* [Problem requirements] Set out the lines of the records as a numbered list, starting at the line containing "You are a GUI" and ending at the line containing "Image resolution: width=800", both included, with blank lines left out.

* [Record list]
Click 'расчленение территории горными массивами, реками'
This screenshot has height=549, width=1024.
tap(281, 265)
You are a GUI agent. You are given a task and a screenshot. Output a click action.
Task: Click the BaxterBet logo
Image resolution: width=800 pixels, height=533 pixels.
==
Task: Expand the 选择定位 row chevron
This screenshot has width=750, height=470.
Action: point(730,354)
--
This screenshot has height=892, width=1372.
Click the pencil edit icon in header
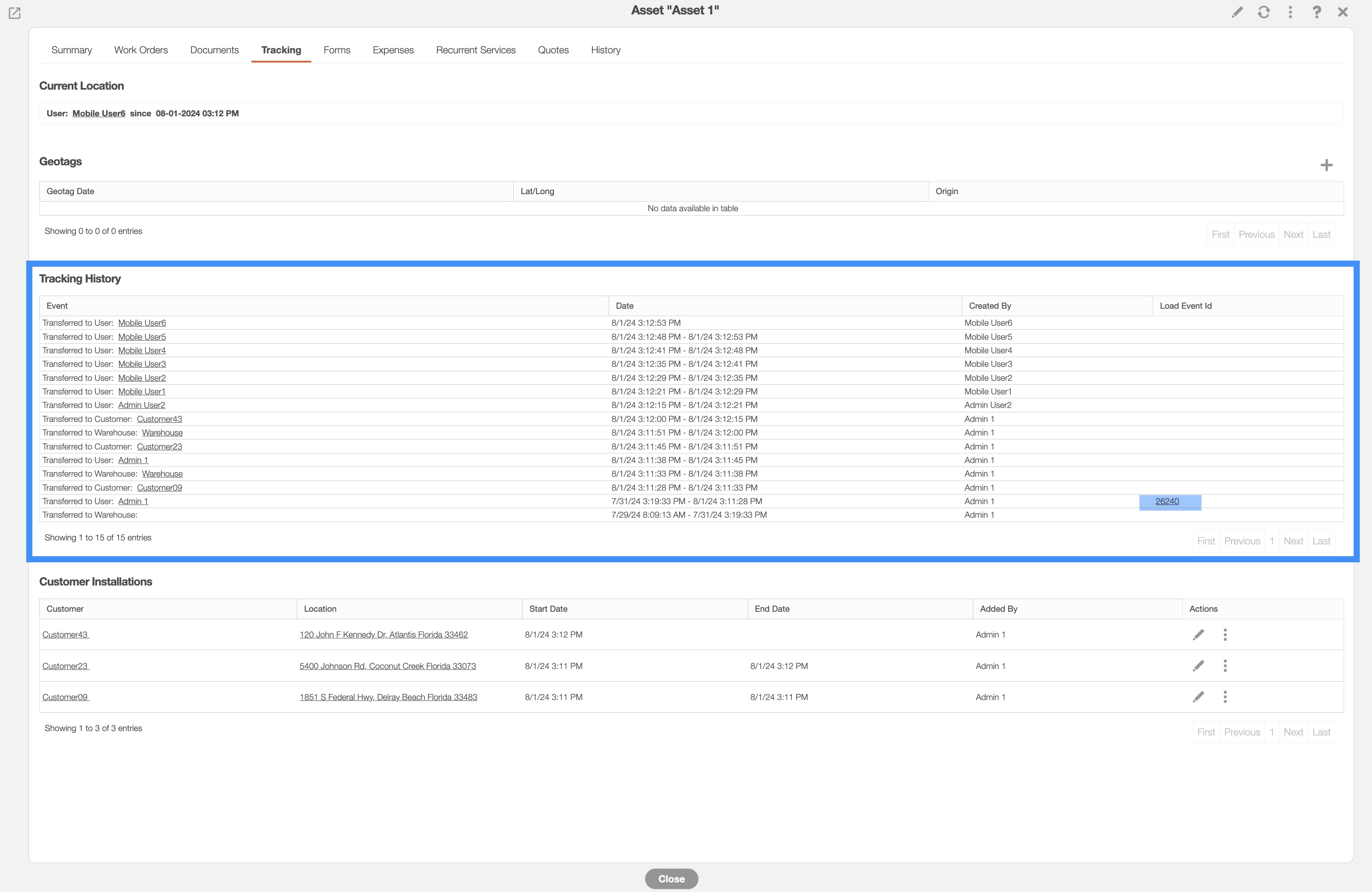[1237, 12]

* [Full output]
1. You are a GUI agent. You are given a task and a screenshot. Output a click action.
2. Task: Click the BaxterBet logo
3. Image resolution: width=800 pixels, height=533 pixels.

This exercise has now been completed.